*Exercise instructions*. Every entry, exactly as given, must be retyped.
__________________________________________________
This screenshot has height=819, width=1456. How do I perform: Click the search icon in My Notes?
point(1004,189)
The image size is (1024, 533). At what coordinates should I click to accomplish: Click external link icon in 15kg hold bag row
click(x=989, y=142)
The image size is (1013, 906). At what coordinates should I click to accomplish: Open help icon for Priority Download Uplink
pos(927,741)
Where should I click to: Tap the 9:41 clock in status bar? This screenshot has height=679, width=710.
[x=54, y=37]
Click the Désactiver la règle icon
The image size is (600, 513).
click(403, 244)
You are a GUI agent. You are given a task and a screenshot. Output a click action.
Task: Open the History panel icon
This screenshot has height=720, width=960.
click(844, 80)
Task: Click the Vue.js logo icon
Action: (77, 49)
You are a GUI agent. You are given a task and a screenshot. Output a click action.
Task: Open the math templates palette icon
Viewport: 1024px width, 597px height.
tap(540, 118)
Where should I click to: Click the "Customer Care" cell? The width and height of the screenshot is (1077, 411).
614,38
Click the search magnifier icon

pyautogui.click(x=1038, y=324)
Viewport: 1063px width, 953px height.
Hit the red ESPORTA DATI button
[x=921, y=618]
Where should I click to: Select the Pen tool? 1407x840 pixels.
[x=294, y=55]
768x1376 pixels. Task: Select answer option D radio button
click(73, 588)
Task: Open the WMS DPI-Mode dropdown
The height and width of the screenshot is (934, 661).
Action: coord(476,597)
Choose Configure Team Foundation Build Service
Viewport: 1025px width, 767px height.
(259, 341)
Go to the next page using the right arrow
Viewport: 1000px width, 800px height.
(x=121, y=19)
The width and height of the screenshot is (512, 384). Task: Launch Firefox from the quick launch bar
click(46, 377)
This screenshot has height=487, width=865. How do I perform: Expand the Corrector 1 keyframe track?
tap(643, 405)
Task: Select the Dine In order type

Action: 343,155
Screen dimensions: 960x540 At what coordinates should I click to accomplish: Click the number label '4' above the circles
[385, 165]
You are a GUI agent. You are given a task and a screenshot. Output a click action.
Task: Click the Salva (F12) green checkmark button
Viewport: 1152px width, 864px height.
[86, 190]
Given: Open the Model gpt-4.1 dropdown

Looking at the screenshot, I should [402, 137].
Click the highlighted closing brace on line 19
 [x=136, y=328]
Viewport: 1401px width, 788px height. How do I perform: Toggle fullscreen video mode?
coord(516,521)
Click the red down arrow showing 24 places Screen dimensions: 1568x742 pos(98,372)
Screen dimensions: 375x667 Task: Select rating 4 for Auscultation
__________________________________________________
*Reply*.
This screenshot has height=819, width=1456. How do I perform: Click the search icon in My Notes?
point(1004,189)
The image size is (1024, 533). At what coordinates should I click to accomplish: Click external link icon in 15kg hold bag row
click(x=989, y=142)
The image size is (1013, 906). At what coordinates should I click to accomplish: Open help icon for Priority Download Uplink
pos(927,741)
Where should I click to: Tap the 9:41 clock in status bar? This screenshot has height=679, width=710.
[x=54, y=37]
Click the Désactiver la règle icon
The image size is (600, 513).
click(403, 244)
You are a GUI agent. You are given a task and a screenshot. Output a click action.
Task: Open the History panel icon
This screenshot has height=720, width=960.
click(844, 80)
Task: Click the Vue.js logo icon
Action: (77, 49)
You are a GUI agent. You are given a task and a screenshot. Output a click action.
Task: Open the math templates palette icon
Viewport: 1024px width, 597px height.
tap(540, 118)
Where should I click to: Click the "Customer Care" cell? The width and height of the screenshot is (1077, 411).
614,38
Click the search magnifier icon

pyautogui.click(x=1038, y=324)
Viewport: 1063px width, 953px height.
Hit the red ESPORTA DATI button
[x=921, y=618]
Where should I click to: Select the Pen tool? 1407x840 pixels.
[x=294, y=55]
768x1376 pixels. Task: Select answer option D radio button
click(73, 588)
Task: Open the WMS DPI-Mode dropdown
The height and width of the screenshot is (934, 661).
Action: coord(476,597)
Choose Configure Team Foundation Build Service
Viewport: 1025px width, 767px height.
(259, 341)
Go to the next page using the right arrow
Viewport: 1000px width, 800px height.
(x=121, y=19)
The width and height of the screenshot is (512, 384). Task: Launch Firefox from the quick launch bar
click(46, 377)
This screenshot has height=487, width=865. How do I perform: Expand the Corrector 1 keyframe track?
tap(643, 405)
Task: Select the Dine In order type

Action: 343,155
Screen dimensions: 960x540 At what coordinates should I click to accomplish: Click the number label '4' above the circles
[385, 165]
You are a GUI agent. You are given a task and a screenshot. Output a click action.
Task: Click the Salva (F12) green checkmark button
Viewport: 1152px width, 864px height.
[86, 190]
Given: Open the Model gpt-4.1 dropdown

Looking at the screenshot, I should [402, 137].
Click the highlighted closing brace on line 19
 [x=136, y=328]
Viewport: 1401px width, 788px height. How do I perform: Toggle fullscreen video mode?
coord(516,521)
Click the red down arrow showing 24 places Screen dimensions: 1568x742 pos(98,372)
Screen dimensions: 375x667 Task: Select rating 4 for Auscultation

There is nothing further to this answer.